## Listing
* * * * * * * * *
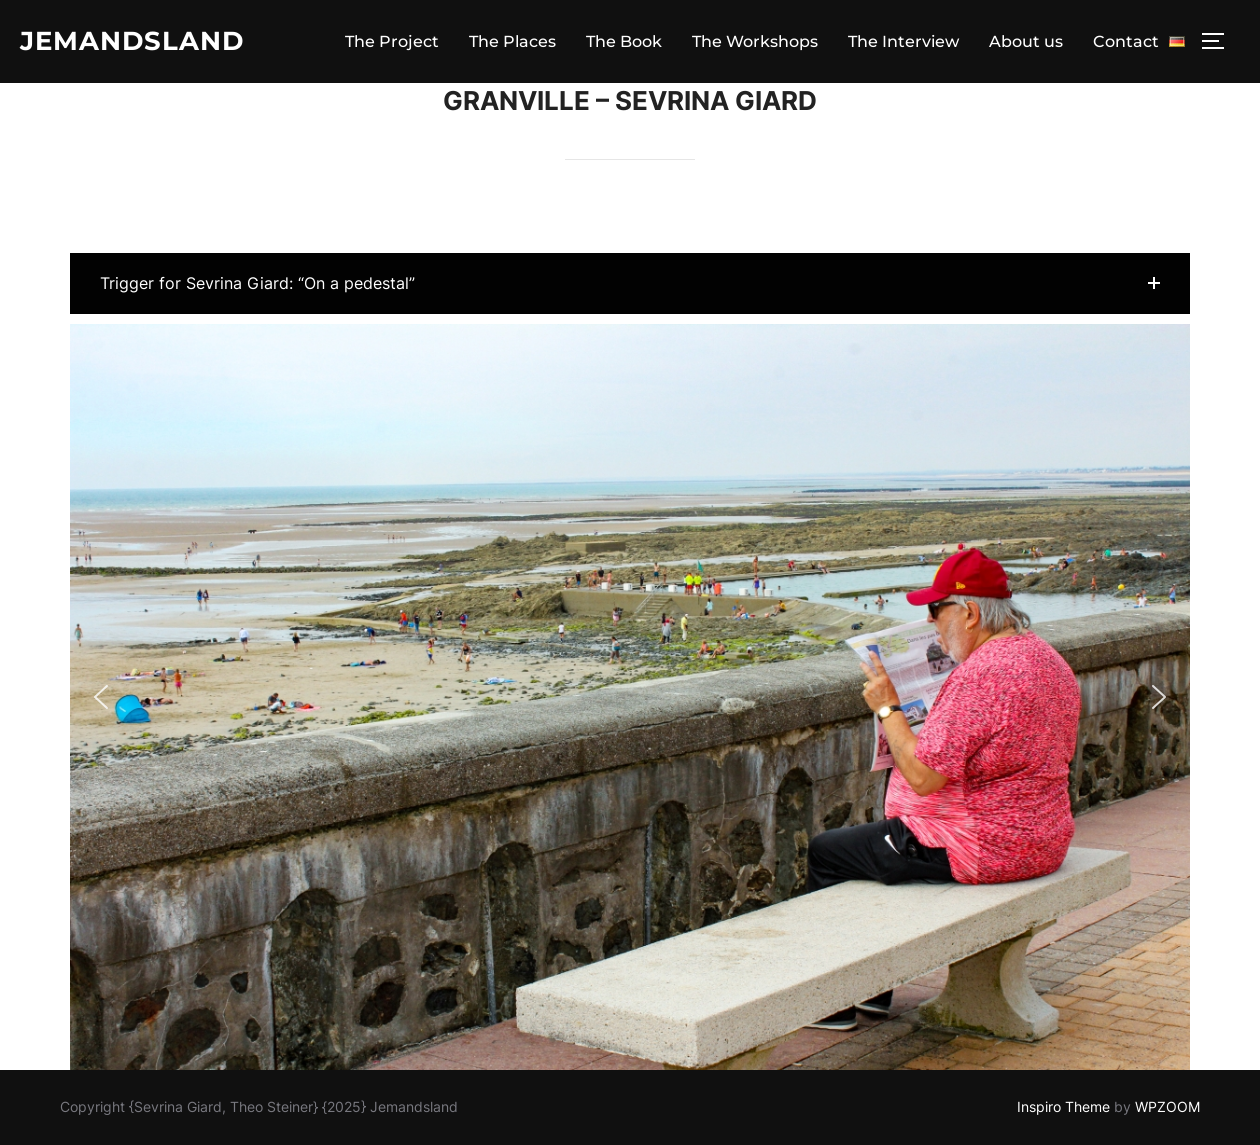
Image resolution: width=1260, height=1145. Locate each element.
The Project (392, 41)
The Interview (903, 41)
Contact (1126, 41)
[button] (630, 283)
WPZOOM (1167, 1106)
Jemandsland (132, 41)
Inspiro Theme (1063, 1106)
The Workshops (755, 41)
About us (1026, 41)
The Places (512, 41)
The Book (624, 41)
* * * * * * * * *
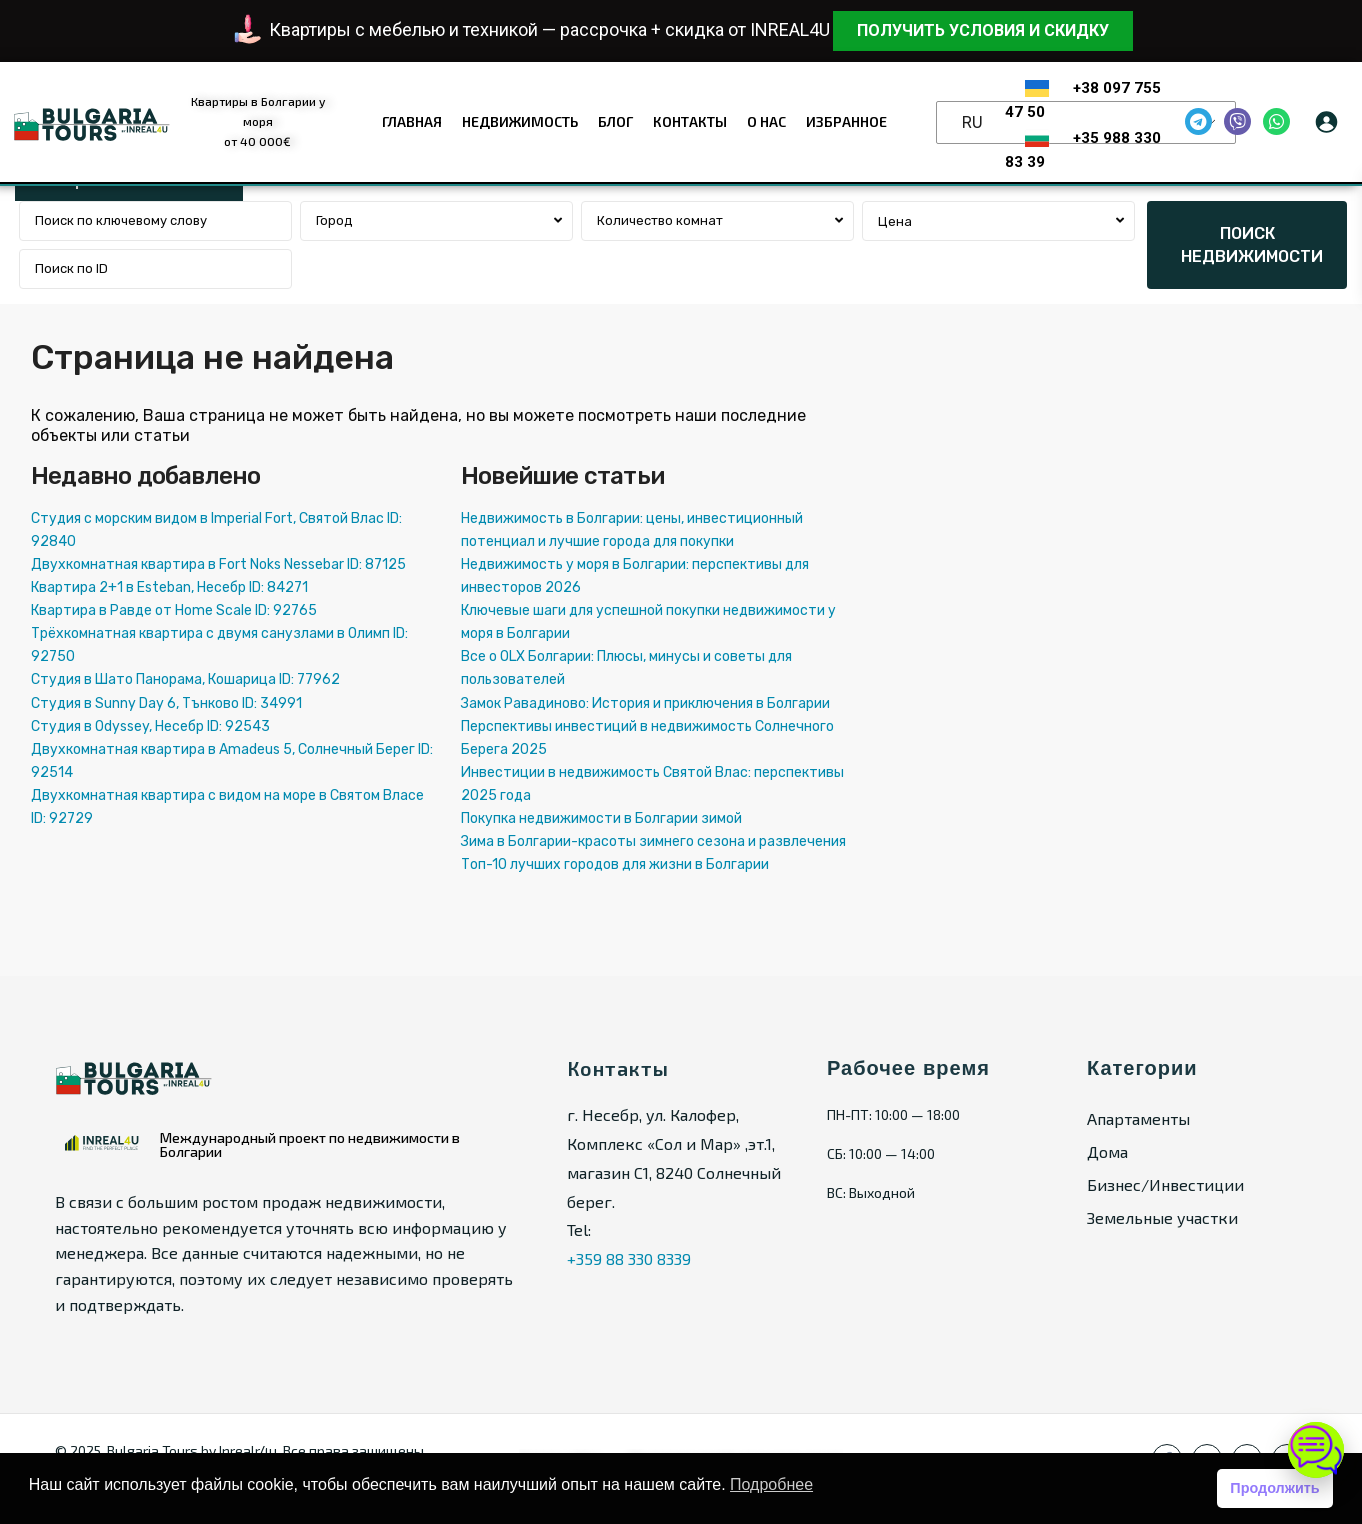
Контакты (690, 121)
* * * * * * * * *
## What you have to do
Count the lines in the items above that contain the string "Image", treating uppercase and lowercase as different. Reply with the number alone.

## Output for this task
1